This morning I was emailing my sister about this and that where mom is concerned.  She's on her way back from Fredricksburg, a visit with friends, and wedding planning for her daughter.  As I was emailing her about mom, I was telling her how I was ready to let mom go and that I felt like it was only her body that was still here--like I'd actually lost mom several years ago.  And then I remembered what it's like to walk in mom's room, see her eyes light up and recognize me, and tell me how happy she is to see me, and then she cries.  She'll tell me how much she loves me and how grateful she is for everything that I do for her, and then I know.  I'm NOT ready.  I'm NOT ready at all.  I want to hang on to her with every fiber of my being.  That scrawny little person in that wheel chair is still my mom and for whatever reason, God has seen fit to give me everything I have ever wanted from her, in the last inning of her life.  I want to memorize every thing.  Her laugh, her smile, her eyes...even her cotton candy hair.  I'm caught between "Please God, don't take her" and "Please God, take her".

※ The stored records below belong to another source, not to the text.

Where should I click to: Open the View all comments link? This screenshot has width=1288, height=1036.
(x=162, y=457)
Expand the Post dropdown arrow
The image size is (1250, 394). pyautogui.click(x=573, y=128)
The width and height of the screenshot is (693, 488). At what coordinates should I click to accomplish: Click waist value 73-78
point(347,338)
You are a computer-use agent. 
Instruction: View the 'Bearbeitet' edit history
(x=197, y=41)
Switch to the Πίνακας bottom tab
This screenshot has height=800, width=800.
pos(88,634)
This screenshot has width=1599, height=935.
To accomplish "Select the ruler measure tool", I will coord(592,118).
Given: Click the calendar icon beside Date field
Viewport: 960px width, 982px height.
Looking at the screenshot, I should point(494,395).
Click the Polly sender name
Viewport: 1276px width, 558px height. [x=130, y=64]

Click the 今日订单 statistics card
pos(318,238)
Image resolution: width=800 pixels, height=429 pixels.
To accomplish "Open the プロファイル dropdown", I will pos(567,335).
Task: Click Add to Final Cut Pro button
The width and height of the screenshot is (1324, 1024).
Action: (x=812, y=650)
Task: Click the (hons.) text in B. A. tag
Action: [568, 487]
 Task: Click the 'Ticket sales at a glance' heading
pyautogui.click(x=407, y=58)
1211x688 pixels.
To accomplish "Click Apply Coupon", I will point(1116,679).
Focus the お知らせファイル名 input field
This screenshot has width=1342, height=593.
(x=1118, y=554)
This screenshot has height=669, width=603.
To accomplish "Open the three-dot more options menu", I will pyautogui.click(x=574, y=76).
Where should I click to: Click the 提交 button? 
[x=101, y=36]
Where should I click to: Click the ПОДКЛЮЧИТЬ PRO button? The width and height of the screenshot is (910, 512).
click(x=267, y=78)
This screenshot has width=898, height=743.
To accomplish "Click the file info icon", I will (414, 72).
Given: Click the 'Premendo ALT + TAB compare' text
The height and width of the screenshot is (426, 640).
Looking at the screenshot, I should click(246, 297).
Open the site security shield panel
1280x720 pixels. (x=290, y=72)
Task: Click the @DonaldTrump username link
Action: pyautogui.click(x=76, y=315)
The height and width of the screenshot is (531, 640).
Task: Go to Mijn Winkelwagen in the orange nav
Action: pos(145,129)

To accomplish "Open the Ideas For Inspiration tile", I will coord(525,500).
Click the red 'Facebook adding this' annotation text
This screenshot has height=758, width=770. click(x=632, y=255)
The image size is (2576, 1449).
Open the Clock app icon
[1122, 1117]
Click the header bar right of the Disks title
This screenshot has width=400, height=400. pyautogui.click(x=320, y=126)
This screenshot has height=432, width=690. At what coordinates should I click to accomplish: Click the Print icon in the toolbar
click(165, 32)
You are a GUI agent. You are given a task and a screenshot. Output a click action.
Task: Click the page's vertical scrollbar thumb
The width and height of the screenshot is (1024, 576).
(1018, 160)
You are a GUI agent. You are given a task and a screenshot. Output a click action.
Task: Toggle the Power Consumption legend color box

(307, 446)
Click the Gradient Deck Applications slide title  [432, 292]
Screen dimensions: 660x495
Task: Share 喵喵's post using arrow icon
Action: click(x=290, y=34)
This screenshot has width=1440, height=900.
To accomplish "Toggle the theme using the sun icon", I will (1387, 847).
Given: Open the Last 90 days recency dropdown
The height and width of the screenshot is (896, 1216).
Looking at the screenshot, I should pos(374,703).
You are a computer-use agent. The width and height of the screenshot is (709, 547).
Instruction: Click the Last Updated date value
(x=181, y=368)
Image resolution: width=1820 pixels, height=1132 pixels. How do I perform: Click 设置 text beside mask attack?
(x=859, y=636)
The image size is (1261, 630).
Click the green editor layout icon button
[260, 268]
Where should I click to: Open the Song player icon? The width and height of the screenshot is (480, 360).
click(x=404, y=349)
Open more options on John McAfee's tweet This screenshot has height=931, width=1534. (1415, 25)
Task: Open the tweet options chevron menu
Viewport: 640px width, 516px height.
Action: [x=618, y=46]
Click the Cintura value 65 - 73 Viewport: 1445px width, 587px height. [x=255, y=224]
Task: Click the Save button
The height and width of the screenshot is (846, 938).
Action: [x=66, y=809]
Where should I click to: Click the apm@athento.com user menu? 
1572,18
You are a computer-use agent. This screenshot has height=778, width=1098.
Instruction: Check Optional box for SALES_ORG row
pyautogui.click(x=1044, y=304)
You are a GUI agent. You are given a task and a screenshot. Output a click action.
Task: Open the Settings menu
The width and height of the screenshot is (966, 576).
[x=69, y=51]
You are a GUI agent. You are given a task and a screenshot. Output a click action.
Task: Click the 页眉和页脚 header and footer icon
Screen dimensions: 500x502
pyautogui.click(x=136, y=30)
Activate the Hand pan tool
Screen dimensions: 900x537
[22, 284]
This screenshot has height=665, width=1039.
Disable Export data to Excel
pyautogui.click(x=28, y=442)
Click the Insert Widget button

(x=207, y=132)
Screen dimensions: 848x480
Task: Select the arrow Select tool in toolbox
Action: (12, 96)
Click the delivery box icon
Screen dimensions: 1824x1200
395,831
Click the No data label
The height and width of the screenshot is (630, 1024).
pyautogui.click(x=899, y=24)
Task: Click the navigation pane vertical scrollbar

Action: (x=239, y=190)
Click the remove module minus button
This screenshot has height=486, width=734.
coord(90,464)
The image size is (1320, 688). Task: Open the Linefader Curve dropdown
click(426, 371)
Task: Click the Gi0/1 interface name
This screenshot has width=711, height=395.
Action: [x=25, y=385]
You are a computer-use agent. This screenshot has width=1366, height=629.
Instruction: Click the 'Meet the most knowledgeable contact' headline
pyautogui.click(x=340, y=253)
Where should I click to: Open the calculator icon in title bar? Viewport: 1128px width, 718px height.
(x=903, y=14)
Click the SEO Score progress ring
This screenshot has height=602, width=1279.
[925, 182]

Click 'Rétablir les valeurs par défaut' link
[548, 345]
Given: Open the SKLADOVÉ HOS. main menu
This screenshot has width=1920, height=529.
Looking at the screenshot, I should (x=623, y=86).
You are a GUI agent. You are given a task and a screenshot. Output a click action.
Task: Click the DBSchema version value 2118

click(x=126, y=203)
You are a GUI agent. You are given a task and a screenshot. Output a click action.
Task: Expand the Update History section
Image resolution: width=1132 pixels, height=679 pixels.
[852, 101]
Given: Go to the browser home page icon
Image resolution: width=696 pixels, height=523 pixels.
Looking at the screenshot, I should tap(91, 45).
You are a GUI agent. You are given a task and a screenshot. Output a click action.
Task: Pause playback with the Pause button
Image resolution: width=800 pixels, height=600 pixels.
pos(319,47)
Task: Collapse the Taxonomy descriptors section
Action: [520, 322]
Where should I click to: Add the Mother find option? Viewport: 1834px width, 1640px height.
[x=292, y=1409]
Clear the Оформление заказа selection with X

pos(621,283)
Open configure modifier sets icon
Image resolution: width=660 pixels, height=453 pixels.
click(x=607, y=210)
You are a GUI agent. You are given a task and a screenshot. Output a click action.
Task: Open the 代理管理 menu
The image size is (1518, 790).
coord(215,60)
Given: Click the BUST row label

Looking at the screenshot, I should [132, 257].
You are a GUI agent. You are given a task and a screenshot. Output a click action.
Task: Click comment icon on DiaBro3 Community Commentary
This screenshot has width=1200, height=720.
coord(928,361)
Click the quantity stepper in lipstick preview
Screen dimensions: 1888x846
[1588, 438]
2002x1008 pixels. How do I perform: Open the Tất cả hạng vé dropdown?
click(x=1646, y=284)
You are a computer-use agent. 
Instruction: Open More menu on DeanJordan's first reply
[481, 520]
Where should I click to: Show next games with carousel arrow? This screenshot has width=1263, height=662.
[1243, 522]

God did the exact same thing with my Dad.  It wasn't until the last few months before my Dad died that I finally got that emotional connection with him, I'd wanted all my life.  It started one day outside by the pool in our backyard, him in his wheelchair, bald as he could be, as my sister and I tried to tell him everything we wanted him to know, before he died.  Once we'd told him everything, it's like his shell cracked wide open.  Out poured all the things we'd wanted him to say to us, and hadn't heard.  He told me he loved me more times in that last few weeks than he'd ever told me, cumulatively, in my entire life.  It's like that Tim McGraw song lyrics "we laughed harder, and loved deeper" than ever before in my life.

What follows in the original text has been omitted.